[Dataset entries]

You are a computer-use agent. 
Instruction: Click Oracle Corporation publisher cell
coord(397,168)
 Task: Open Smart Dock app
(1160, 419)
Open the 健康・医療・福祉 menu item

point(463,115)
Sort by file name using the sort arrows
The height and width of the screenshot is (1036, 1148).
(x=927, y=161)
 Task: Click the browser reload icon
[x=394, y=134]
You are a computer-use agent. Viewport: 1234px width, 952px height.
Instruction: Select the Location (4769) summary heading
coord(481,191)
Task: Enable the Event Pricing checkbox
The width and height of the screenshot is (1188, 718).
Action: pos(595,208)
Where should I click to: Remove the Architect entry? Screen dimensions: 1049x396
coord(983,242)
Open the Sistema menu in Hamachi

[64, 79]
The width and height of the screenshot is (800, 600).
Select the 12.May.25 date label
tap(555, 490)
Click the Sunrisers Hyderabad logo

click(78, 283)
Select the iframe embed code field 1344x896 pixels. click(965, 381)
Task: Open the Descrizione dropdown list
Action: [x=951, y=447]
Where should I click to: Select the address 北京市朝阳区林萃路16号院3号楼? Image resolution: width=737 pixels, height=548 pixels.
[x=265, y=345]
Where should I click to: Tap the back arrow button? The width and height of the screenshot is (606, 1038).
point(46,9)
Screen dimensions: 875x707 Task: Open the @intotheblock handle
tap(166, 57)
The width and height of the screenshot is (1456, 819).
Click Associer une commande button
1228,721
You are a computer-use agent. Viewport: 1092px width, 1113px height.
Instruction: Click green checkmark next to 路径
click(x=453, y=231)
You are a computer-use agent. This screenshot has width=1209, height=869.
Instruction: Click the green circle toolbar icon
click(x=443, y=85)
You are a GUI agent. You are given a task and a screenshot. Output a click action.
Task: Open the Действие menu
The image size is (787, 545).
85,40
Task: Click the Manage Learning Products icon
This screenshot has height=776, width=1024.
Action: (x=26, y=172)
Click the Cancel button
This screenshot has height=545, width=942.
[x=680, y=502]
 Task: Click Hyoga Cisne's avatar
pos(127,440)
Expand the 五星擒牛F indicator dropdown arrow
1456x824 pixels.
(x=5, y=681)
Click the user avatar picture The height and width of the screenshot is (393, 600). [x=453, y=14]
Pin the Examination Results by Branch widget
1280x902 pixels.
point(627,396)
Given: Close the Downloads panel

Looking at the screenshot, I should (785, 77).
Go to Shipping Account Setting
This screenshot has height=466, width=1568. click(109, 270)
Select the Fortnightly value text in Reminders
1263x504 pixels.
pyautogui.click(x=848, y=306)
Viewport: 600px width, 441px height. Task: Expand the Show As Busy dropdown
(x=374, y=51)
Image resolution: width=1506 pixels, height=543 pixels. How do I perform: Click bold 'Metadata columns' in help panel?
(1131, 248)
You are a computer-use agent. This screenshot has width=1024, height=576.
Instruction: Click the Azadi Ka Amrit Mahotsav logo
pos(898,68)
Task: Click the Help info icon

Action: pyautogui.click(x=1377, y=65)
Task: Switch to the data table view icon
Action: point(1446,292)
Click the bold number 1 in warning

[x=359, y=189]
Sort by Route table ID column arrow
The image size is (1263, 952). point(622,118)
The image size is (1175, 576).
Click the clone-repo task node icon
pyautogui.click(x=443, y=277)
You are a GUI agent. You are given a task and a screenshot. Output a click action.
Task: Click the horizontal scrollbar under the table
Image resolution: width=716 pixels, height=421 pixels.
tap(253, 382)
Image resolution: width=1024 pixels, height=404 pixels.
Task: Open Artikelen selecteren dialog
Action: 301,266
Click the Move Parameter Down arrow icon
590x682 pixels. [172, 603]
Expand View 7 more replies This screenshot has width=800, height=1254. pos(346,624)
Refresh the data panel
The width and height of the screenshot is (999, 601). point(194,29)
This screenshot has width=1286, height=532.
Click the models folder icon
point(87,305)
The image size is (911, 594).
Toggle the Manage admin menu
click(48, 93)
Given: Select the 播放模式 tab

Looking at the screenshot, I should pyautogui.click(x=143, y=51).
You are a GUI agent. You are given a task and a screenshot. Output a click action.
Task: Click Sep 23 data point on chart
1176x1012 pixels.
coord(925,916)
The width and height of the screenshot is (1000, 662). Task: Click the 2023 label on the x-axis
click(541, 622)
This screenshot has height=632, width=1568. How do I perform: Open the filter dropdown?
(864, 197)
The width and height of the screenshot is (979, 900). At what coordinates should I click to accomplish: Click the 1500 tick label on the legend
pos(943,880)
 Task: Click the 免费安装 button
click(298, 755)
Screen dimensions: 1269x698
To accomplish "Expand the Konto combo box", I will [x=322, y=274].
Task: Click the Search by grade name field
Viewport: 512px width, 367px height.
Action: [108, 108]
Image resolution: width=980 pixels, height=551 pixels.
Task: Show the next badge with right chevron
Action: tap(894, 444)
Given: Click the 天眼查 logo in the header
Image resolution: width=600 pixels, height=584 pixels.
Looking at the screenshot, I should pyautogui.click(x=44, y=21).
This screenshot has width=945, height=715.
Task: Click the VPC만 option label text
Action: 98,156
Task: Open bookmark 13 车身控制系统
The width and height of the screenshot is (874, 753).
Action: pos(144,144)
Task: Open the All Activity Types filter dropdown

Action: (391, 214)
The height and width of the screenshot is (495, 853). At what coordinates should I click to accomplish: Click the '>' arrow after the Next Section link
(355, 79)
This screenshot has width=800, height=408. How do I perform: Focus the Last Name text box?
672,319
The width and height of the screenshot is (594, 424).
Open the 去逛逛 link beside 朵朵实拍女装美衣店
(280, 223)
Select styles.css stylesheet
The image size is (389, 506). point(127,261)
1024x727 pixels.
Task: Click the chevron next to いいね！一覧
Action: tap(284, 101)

WORK TASK
Given the data above, transcribe exactly the lines from the one containing "Select the Fortnightly" down to the one containing "has width=1024, height=576.", and no others.

REPLY TO THE TASK
Select the Fortnightly value text in Reminders
1263x504 pixels.
pyautogui.click(x=848, y=306)
Viewport: 600px width, 441px height. Task: Expand the Show As Busy dropdown
(x=374, y=51)
Image resolution: width=1506 pixels, height=543 pixels. How do I perform: Click bold 'Metadata columns' in help panel?
(1131, 248)
You are a computer-use agent. This screenshot has width=1024, height=576.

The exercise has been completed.